小倉智昭「裸の女性」実況がきっかけで退社していた テレビが「不適切」であふれていた時代の秘話
土曜日深夜の生放送のとんでもない番組で、笑福亭鶴瓶が裸で走り回る様子が放送されたこともあって。それでプロデューサーが責任を取らされた。いま鶴瓶にその話すると嫌がるんだけど。 この番組に競馬の予想コーナーがあって、いつもは翌日、日曜日の予想を僕がやっていたんですね。ある時、なぜかは忘れましたが、有馬記念の予想実況を秋田弁でやってくれないか、と言われました。で、それをやったらバカ受けしたんです。 それで「小倉ってやつは相当面白い。競馬の予想だけじゃもったいないから、他のこともやらせて、山城さんにいろいろ絡ませよう」となった。 それで山城さんのツッコミ役みたいなことをやっているうちに、服を着ていない女性をひざの上に抱いて実況するとか、胸もあらわな女性が手押し車で押されてきて、僕の上を通過していくのを実況するとか、その手の企画もやっていくことになった。
アナウンス部長の説教
相当、面白い番組だったと思いますよ。視聴率もすごく取っていて目立つ番組で、「赤旗」ではワースト番組になっていたくらい。 当時、局の視聴率が低かったのはさっきお話しした通りで、「お米屋さん」なんて呼び名もあったんですね。これは視聴率の表で、0.1%以下は“※”と記されることからきていた。 そんな中で「独占! 男の時間」は、10%くらい稼いでいた。だからワーストと批判されても局の側も粘っていたわけです。 でも、そのうち局内でも問題視する人も出てきて、ある時、アナウンス部長に呼ばれた。 「小倉君、昨日のあのしゃべりは何だね」 「えっ、どういうことですか」 「裸の実況するなんて、アナウンサーとしてあるまじき行為だ」 「いや、あれは自分が意図したところではなくて演出です。演出で面白くしてくれって言うから面白くしたつもりです」 こんなやり取りをしていたら、最終的に、 「ああいうことをやってちゃ困る。今後一切やめてくれ」 って言われた。ああ、この局は俺のいる場所じゃないなって、そのとき思ったの。 ちょうど同時期に、大橋巨泉さんが、僕の競馬中継に目をつけてくれて、「お前、俺と一緒にやらないか」って言ってくれていました。だから、渡りに船で会社を辞めたんです。 〈昨今、局アナからフリーに転身というと収入が格段に増えるというイメージが強い。が、小倉さんの場合は正反対で激減。
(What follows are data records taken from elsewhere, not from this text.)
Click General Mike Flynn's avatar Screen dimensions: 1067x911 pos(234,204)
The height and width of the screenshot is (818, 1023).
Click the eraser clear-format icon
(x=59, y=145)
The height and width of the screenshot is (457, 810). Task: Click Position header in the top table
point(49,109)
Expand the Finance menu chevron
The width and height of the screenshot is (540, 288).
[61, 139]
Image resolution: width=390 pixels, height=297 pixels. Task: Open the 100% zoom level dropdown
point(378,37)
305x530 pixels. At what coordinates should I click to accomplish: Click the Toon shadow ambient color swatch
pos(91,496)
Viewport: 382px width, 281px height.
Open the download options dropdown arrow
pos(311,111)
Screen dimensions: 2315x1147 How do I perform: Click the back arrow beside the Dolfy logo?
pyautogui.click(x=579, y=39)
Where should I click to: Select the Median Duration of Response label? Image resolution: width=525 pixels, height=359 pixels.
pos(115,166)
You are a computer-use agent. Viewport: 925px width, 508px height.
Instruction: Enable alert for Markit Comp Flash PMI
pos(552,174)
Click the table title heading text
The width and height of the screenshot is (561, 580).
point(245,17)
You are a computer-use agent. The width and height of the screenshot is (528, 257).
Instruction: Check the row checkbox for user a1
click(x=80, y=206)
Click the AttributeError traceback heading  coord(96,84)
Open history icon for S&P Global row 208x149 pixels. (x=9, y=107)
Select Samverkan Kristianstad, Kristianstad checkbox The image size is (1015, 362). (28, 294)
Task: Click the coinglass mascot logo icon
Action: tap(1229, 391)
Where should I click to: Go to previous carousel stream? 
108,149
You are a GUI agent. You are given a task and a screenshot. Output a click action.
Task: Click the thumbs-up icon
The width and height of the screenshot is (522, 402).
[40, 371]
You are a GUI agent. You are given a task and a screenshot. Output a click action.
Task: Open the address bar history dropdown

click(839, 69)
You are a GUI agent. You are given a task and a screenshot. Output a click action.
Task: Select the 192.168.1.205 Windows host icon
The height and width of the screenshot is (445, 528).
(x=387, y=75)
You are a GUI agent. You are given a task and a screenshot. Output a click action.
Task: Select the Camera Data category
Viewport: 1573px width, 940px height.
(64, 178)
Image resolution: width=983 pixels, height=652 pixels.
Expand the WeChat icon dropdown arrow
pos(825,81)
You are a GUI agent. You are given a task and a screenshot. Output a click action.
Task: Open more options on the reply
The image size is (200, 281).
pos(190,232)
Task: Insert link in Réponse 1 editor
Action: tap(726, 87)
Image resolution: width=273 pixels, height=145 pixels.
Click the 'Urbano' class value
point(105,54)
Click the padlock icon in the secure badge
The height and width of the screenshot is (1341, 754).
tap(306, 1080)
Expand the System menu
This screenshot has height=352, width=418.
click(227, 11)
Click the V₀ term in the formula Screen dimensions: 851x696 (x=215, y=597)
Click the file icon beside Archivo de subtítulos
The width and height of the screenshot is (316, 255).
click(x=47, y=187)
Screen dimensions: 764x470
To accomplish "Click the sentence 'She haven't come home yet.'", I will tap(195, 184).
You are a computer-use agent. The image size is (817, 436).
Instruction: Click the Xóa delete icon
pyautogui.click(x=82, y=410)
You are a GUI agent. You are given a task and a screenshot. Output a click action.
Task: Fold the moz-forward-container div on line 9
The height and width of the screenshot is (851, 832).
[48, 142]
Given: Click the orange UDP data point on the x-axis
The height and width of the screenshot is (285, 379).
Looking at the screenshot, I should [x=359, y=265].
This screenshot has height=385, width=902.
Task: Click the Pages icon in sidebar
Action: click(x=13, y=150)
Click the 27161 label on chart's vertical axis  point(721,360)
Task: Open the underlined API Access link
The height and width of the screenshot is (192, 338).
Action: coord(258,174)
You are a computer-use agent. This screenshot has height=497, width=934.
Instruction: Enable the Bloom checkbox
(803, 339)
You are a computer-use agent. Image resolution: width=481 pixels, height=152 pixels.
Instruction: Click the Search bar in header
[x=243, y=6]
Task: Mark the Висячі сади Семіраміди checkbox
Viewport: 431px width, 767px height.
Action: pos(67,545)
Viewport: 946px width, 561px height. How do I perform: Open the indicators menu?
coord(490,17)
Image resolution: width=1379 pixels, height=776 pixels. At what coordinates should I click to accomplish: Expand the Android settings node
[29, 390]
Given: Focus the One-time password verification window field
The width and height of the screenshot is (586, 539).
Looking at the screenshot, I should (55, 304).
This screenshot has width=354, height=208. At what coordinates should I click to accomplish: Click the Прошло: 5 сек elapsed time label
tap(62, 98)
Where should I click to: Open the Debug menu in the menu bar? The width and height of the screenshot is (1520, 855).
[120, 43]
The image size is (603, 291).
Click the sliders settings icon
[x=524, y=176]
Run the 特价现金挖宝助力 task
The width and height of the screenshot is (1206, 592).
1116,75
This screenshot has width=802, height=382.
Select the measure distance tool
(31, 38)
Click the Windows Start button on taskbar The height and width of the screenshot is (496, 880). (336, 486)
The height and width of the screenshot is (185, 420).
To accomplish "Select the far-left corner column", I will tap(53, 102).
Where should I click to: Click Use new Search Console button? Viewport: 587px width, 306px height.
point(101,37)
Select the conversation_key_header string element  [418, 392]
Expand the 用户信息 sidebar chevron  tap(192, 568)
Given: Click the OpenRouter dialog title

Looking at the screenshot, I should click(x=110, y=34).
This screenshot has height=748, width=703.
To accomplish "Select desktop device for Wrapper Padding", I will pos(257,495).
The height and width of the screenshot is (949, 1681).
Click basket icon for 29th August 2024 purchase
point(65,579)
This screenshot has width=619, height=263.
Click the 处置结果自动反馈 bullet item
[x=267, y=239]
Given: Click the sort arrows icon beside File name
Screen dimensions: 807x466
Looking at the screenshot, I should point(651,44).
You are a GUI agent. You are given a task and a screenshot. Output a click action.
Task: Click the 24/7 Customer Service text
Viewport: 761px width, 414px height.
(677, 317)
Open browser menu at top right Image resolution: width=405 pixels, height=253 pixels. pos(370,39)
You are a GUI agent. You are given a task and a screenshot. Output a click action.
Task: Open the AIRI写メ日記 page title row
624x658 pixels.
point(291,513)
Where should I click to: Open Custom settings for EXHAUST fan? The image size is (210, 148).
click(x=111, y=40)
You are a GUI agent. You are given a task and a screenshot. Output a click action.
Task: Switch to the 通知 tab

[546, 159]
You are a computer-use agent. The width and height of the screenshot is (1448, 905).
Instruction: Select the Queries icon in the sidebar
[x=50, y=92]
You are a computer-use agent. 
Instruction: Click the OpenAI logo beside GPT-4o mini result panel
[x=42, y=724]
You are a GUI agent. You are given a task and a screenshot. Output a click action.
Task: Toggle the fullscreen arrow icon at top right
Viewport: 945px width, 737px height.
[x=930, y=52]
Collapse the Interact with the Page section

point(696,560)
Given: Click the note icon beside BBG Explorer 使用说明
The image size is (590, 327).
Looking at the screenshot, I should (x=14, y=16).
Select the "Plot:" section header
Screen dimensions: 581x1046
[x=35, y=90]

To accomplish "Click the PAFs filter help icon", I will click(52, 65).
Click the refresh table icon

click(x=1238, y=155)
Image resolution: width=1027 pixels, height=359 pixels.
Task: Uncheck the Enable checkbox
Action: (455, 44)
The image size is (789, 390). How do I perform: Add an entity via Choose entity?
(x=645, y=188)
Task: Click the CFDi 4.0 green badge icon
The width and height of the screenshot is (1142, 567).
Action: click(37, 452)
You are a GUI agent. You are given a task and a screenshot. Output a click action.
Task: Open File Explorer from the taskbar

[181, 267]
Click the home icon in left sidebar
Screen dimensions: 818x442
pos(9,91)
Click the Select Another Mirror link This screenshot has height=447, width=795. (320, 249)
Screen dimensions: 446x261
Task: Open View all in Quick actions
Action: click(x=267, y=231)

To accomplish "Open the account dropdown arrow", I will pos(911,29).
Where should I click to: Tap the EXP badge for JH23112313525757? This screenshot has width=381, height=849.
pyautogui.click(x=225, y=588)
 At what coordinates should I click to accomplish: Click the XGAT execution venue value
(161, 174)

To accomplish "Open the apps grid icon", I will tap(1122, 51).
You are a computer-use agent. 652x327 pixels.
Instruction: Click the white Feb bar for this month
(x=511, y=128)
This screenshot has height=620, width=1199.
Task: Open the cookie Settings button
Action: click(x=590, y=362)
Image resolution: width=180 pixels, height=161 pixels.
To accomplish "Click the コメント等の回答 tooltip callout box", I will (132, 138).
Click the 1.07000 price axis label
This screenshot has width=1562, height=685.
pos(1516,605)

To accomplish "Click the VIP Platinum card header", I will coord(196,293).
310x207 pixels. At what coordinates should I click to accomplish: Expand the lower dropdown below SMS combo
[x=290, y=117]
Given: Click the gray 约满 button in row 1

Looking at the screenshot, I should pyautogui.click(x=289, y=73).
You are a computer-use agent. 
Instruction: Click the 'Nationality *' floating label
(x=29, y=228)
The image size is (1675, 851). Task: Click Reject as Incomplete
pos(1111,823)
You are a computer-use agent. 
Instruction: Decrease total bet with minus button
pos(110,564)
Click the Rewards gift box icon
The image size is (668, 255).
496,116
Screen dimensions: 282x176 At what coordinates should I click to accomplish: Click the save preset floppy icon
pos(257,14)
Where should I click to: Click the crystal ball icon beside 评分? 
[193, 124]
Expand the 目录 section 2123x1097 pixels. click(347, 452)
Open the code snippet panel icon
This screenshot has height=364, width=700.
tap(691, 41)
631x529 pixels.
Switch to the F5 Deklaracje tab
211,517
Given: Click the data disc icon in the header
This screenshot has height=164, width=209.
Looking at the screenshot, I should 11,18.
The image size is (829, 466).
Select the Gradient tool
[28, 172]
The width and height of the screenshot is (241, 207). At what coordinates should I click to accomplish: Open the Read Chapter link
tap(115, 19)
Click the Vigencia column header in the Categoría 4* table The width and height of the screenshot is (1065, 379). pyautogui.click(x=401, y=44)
生活のためにワイドショーのリポーターの仕事をやっていた時期もあったという〉 リポーターやっていた時期は結構長かった。事件取材とか芸能人の取材とかね。 僕が始めたときには梨元勝さんとか鬼沢慶一さんとか福岡翼さんとか、そういうベテランの芸能リポーターが共同記者会見の1列目のいいところに座ってるわけよ。こっちはそんなこと知ったこっちゃないからさ、好きなところに座ろうとすると、「そこは俺の席だよ」って言われたりしたね。 それに対して噛みついて記者会見でも好きなことを聞いたりしたら、後で怒られたもんです。歌舞伎のときなんかそういうことが多かったな。たとえば先代の猿之助さんと藤間紫さんの関係が話題になっていれば、リポーターは“男女関係”を聞きたいわけよ。 僕はそのへんよりも歌舞伎そのものが好きなんで、芝居の内容とか演目のこととか、あるいは先代との思い出話とかを聞くでしょ。そうすると向こうも喜んで答えてくれるわけよ。愛人関係がどうこうみたいなことは話したくないから。 僕は本筋の話のほうが面白いと思って聞いていたんだけど、後で周りのリポーターから首絞められそうになったことがある。「ぶっ殺すぞ」って。 *** 『本音』の中で小倉さんは、あらゆる登場人物を実名で語っている。これもまた「イニシャルトーク」が全盛の令和の時代においては珍しいタイプのトークといえるかもしれない。